World-class musicians took to the stage at London’s prestigious Royal Albert Hall on Wednesday 20 June in a unique concert to honour the Diamond Jubilee of Mawlana Hazar Imam. It celebrated the diversity, richness and vitality of Muslim musical heritage in a contemporary expression.
Jubilee featured Master Musicians of the Aga Khan Music Initiative and special guests Kronos Quartet and Bassekou Kouyaté in a performance of newly-created compositions that demonstrate the way musical creativity has historically developed from the meeting of different cultures.
The concert reflected the Aga Khan’s 60-year-long commitment to supporting pluralism and civil society and to providing the arts a prominent place in the work of the Aga Khan Development Network (AKDN), where cultural development programmes are closely integrated with social and economic development.

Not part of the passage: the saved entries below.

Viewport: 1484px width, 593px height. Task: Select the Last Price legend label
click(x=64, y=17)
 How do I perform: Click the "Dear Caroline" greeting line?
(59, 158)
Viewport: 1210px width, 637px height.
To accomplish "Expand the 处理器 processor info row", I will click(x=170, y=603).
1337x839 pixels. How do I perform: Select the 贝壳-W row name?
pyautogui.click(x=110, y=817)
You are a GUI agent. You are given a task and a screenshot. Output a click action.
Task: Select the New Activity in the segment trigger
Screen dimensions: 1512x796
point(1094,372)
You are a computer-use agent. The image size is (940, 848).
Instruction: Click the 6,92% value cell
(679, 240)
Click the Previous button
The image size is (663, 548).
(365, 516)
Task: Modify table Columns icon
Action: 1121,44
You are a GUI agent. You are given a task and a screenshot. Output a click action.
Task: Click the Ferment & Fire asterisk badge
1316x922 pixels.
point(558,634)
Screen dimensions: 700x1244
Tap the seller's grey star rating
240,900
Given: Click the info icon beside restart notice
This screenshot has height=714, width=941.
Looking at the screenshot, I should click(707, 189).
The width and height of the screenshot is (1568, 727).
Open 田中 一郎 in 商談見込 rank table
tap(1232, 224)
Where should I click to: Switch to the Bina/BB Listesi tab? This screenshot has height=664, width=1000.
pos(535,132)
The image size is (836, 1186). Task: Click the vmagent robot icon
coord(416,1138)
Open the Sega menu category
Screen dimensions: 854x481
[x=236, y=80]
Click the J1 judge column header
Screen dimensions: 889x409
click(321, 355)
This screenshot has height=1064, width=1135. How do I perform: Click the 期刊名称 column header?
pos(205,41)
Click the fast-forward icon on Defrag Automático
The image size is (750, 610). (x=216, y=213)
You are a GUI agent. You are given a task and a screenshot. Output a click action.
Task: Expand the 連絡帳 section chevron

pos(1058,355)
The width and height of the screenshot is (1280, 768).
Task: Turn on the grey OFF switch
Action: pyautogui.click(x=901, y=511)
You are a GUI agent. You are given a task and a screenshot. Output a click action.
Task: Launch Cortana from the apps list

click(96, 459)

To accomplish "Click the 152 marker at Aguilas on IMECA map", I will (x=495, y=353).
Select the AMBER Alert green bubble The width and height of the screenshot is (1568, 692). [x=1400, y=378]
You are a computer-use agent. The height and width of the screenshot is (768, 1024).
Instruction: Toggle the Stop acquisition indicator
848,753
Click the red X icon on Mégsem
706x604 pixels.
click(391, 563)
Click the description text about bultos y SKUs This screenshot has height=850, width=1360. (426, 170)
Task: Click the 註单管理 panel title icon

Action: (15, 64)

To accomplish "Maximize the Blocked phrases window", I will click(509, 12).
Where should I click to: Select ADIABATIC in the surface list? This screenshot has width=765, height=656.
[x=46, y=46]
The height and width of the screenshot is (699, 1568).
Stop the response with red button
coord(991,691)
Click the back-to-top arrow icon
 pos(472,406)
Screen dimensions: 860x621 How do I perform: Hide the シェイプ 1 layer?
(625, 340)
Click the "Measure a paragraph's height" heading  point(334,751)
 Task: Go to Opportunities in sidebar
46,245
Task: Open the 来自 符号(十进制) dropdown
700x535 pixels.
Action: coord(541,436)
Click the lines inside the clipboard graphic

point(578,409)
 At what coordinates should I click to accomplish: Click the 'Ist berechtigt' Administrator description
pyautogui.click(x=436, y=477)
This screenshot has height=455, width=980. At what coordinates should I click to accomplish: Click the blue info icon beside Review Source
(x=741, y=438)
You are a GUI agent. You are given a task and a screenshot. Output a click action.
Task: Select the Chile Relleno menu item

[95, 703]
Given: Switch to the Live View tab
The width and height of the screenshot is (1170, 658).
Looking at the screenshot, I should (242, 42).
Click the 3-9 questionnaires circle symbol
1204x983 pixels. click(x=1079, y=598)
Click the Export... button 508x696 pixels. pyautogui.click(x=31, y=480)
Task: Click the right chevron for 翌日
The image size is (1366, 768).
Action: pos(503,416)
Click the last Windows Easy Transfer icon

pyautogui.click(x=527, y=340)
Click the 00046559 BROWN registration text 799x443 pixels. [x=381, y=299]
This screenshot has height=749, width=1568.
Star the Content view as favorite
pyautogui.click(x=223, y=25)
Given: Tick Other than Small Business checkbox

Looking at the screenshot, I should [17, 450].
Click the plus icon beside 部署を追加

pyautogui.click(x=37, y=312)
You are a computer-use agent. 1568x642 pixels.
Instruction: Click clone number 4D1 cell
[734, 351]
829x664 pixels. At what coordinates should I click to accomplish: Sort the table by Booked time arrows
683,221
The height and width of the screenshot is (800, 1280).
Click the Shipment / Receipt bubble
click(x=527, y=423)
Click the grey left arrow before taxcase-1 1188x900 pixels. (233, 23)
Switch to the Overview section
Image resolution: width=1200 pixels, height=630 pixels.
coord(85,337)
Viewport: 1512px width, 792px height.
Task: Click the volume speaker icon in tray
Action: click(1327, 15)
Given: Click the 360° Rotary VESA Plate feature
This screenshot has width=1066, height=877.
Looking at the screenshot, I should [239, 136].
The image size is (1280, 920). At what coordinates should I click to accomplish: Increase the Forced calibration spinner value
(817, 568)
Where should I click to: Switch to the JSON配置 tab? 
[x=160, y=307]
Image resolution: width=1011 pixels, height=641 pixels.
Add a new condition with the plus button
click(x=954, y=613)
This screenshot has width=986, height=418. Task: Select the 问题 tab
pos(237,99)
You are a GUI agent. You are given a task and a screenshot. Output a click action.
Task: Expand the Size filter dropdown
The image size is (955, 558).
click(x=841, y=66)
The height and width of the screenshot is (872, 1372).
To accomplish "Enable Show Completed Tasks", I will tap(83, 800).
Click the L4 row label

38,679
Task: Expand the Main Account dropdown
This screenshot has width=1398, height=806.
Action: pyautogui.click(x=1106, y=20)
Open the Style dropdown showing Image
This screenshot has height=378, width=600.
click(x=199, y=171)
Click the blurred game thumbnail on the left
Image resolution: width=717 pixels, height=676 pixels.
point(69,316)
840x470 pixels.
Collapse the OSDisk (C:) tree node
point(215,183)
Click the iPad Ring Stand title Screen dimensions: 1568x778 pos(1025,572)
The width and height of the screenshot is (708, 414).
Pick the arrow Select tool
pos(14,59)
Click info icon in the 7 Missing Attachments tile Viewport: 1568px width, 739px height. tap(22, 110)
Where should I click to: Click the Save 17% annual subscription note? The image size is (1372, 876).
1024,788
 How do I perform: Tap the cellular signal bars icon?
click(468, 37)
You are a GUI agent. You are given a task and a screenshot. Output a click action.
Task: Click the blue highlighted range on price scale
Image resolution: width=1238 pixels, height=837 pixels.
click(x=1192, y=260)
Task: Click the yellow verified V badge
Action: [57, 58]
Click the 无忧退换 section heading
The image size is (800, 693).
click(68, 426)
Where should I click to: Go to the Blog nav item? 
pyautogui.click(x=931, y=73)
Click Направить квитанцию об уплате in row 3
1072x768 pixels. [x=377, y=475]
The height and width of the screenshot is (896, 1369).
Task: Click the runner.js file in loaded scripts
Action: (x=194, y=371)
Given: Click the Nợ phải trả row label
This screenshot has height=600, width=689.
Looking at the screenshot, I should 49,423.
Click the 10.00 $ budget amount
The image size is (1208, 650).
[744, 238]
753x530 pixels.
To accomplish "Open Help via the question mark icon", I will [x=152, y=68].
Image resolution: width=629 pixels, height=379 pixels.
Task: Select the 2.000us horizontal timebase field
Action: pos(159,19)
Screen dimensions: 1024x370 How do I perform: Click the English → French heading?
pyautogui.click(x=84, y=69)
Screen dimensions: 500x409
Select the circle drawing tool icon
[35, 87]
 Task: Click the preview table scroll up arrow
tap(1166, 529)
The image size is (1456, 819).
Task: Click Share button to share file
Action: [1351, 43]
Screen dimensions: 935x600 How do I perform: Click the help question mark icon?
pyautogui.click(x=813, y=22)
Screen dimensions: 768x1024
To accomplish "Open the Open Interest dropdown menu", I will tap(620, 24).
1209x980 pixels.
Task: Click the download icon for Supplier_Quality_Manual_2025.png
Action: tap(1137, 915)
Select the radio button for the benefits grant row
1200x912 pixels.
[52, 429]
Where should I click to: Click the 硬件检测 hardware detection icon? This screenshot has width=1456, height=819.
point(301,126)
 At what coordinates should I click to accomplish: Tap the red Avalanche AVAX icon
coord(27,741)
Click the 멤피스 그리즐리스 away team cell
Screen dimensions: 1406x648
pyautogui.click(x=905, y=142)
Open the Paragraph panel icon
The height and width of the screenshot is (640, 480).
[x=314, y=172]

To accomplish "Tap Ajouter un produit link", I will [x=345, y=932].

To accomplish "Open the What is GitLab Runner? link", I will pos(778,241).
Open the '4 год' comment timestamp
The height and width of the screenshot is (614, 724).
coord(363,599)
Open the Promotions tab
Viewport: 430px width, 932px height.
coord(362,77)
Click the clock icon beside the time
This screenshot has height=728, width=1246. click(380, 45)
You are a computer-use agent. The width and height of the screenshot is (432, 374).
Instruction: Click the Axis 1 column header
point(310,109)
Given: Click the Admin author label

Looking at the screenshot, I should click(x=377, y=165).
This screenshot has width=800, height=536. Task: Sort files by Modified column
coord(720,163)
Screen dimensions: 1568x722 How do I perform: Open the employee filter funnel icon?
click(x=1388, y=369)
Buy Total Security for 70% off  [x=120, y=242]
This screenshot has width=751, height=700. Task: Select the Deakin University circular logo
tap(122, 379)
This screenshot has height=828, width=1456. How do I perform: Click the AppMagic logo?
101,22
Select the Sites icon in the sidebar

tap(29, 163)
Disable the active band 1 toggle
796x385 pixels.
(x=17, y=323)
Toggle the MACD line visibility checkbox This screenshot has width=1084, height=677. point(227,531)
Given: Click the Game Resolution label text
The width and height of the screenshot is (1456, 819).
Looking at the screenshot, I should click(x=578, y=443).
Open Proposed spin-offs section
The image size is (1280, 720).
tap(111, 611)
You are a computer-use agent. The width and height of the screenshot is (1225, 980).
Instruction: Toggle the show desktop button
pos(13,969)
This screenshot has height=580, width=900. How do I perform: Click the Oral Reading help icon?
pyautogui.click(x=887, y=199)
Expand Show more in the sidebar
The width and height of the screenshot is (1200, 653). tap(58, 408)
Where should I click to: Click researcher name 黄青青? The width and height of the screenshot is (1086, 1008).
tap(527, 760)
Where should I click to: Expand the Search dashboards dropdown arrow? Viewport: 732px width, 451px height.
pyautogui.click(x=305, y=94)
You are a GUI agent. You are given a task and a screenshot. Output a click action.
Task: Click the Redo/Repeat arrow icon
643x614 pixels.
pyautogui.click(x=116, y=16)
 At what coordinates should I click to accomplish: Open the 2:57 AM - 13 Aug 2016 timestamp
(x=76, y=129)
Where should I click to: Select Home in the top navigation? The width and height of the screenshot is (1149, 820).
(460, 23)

Master Musicians of the Aga Khan Music Initiative included:
- Homayoun Sakhi, an innovative master performer on the rubab, the long-necked lute that many Afghans consider their country’s national instrument
- Wu Man, a world-renowned virtuoso on the pipa, a four-stringed Chinese lute, who has done more than anyone to popularise the instrument in both the East and West
- Sirojiddin Juraev, a brilliant performer from a lineage of players of the dutar, tanbur and sato – long-necked lutes indigenous to his native region of northern Tajikistan
- Basel Rajoub, an award-winning saxophonist and composer-improviser from Syria, whose inspirations include Middle Eastern rhythms and jazz
- Saler Nader, a virtuoso tabla player who began studying under the legendary Ustad Zakir Hussain at the age of seven
- Feras Charestan, an accomplished and innovative performer on the qanun, a Middle Eastern zither
- Andrea Piccioni, a native of Rome and a master percussionist and performer on frame drums
- Abbos Kosimov, who comes from a famous musical family in Uzbekistan and is a master performer on the doira, an Uzbek tambourine
The first half of the concert featured the Master Musicians of the Aga Khan Music Initiative and Kronos Quartet, the world-renowned collective who have been working with AKMI since 2008 and have commissioned more than 900 new and original works and arrangements for string quartet since their inception in 1973.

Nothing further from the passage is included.